No matter where the exhibition has been installed, Parer has noticed that people have similar reactions to the rabbits.

“I’ve found that adults become children around them,” Parer said. “They really enter this sort of fantasy world, and that’s just beautiful. And, of course, children just automatically respond in that way, too. So, it’s nice to inject a bit of wonder in a given environment.”

The City of Iowa City reached out to Parer over the summer about installing her “Invade” piece.

Bird said the Winter Night Lights program was a great opportunity to appreciate Parer’s art as well as her environmental messages.

2023 also happens to be the Year of the Rabbit in the Chinese Lunar Year calendar, further emphasizing the iconography of the rabbit.

Another installation is a 120-foot light canopy. It is strung over the alleyway perpendicular to South Linn Street off the Ped Mall, which experiences regular foot traffic. The canopy is unique from the other installations because it will be a permanent fixture.

These lights, along with the interactive “Singing Trees” that have also been reinstalled in the Dubuque Street corridor, were a project purchased from Limbic Media.

According to its website, Limbic Media is a “trans-disciplinary team of artist-engineers with a passion for technology and the arts” that transforms public spaces with interactive light experiences.

The purchase of the light canopy was funded by the University of Iowa, which helped the Downtown District choose a project that would promote fun activities. The installation of the lights was an endeavor sponsored by Neumann Monson Architects and physically carried out by Martin Construction.

Installation required the consideration of several factors, including the age and infrastructure of the buildings the lights are hanging between and the permanency of the project.

After consulting with several engineers, including those from Limbic Media, the lights were successfully hung with stainless steel cable and anchored to the cement and brick of different buildings. They are now elegantly draped in strings of vibrant rainbow-colored luminescence over the Ped Mall alleyway, beautifying the otherwise barren space.

The lights also interact with sound by syncing up to music to produce changes in the color and patterns of the lights. According to Limbic Media, activating an audio-reactive mode will allow the lights to respond to any sounds in the environment or “dance” to certain songs.

Andrew Martin of Martin Construction said the light canopy will be fun for people to engage with.

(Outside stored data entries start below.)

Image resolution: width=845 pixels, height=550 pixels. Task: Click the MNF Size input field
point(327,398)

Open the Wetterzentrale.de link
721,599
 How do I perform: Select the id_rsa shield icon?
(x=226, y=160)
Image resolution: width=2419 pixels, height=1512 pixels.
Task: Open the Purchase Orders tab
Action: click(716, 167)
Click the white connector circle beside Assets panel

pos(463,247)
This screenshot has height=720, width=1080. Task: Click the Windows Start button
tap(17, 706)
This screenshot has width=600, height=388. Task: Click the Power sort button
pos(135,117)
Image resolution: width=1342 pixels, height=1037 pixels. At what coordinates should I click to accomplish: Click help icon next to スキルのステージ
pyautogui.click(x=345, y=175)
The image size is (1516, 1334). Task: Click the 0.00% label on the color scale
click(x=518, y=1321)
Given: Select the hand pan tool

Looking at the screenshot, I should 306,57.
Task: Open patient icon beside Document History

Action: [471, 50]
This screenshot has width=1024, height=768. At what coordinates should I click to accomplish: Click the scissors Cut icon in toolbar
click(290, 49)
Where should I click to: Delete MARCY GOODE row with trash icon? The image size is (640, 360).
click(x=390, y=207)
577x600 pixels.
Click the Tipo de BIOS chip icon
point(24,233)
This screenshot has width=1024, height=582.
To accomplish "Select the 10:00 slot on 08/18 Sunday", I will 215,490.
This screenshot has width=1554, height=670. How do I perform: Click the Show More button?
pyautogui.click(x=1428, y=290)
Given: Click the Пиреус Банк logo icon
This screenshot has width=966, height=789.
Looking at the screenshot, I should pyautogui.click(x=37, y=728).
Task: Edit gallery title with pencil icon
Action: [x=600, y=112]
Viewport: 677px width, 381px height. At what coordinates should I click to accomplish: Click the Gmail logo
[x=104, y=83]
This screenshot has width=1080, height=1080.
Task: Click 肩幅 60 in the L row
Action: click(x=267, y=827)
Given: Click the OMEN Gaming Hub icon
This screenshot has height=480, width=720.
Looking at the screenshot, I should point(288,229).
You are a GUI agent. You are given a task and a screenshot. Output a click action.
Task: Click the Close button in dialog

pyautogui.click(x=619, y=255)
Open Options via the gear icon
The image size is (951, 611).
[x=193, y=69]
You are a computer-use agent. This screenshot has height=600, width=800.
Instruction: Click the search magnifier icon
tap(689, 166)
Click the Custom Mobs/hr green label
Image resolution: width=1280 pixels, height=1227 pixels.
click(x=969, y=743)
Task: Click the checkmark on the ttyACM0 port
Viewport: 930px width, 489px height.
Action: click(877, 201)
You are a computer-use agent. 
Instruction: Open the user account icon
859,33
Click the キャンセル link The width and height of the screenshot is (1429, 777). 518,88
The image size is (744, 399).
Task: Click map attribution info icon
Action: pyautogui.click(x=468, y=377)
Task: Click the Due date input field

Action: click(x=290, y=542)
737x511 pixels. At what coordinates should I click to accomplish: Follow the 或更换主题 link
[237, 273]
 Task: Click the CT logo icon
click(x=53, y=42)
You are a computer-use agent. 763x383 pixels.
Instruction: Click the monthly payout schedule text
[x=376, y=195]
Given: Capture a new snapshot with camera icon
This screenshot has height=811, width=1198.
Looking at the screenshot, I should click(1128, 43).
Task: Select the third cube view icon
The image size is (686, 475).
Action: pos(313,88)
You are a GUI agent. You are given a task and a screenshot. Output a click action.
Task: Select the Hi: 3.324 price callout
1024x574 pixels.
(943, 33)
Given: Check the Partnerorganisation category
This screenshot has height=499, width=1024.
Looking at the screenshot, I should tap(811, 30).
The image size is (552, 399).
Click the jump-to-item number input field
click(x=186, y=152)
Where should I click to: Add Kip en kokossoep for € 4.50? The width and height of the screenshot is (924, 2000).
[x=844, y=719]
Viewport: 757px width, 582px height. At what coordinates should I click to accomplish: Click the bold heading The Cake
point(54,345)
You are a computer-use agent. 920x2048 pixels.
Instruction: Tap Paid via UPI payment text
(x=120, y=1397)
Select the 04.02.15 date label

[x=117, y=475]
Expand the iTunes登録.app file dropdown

“Hopefully, they’ll be able to use it for all the various holidays, and I’m sure they’ll use it for the festivals and some of the art stuff,” Martin said. “I can’t imagine they won’t get involved with it somehow.”

The “Scribble Lights” by Iowa City-based artist Ali Hval have been a brilliant fixture of the Ped Mall since its installment in December 2022. It is composed of rope lights and zip ties and will remain on display during the winter to provide consistent brightness to the Ped Mall.

Each light installment is a stunning work of art that anyone can appreciate. The Winter Night Lights serve as a reminder that Iowa City is a community influenced by and focused on art in every form, and it encourages residents to brave the cold and support local businesses.

“So, we’re trying to set the stage for others to come and enjoy [the Winter Night Lights] and have fun,” Bird said. “Hopefully, you get a taste of downtown in the winter and what a nice place it is to be then and all the different shops and restaurants that you can stop in while you’re poking around.”